_Try it_. Give again the lines from the line with "How do I perform: Click" to the last line of the records, exactly and in full. Do not carry over any pictures.

_Stored records_.
=== Begin Enclosure ===
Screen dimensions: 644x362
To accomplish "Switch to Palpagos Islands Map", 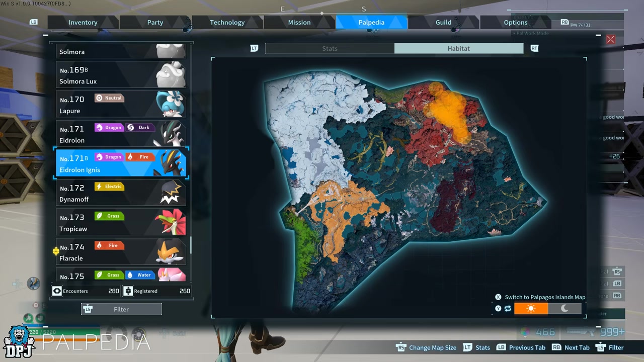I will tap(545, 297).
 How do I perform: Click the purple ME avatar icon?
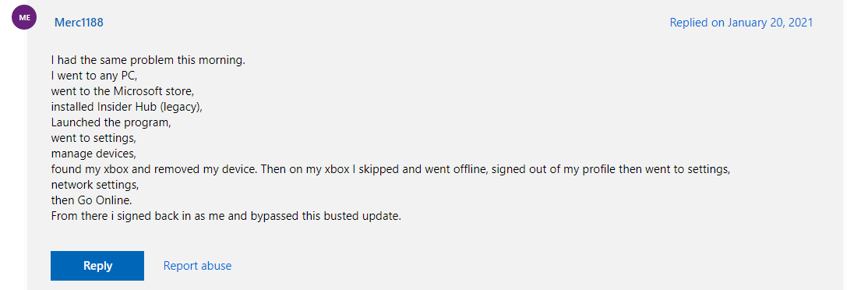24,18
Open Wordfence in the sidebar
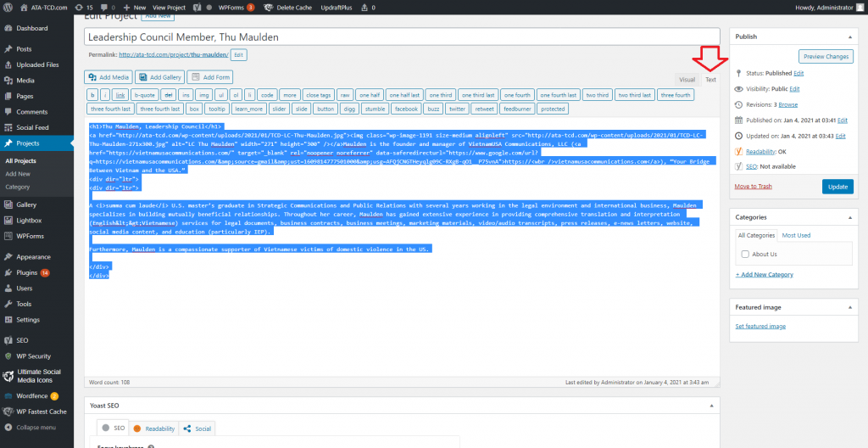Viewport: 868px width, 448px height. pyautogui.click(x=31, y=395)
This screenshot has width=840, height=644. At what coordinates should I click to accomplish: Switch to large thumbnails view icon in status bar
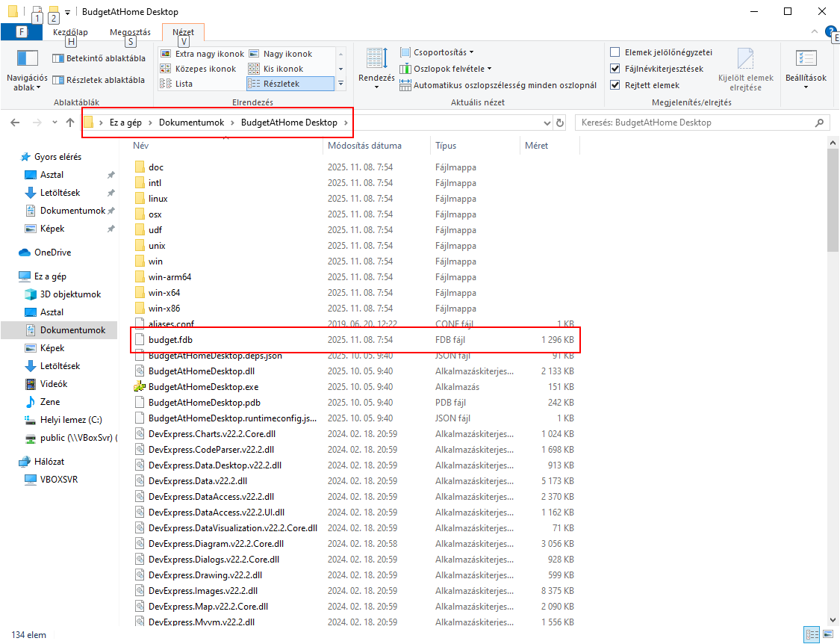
=== End Enclosure ===
_Answer to the exercise_.
 How do I perform: Click the purple ME avatar icon?
24,18
Open Wordfence in the sidebar
Viewport: 868px width, 448px height. pyautogui.click(x=31, y=395)
This screenshot has width=840, height=644. At what coordinates should I click to accomplish: Switch to large thumbnails view icon in status bar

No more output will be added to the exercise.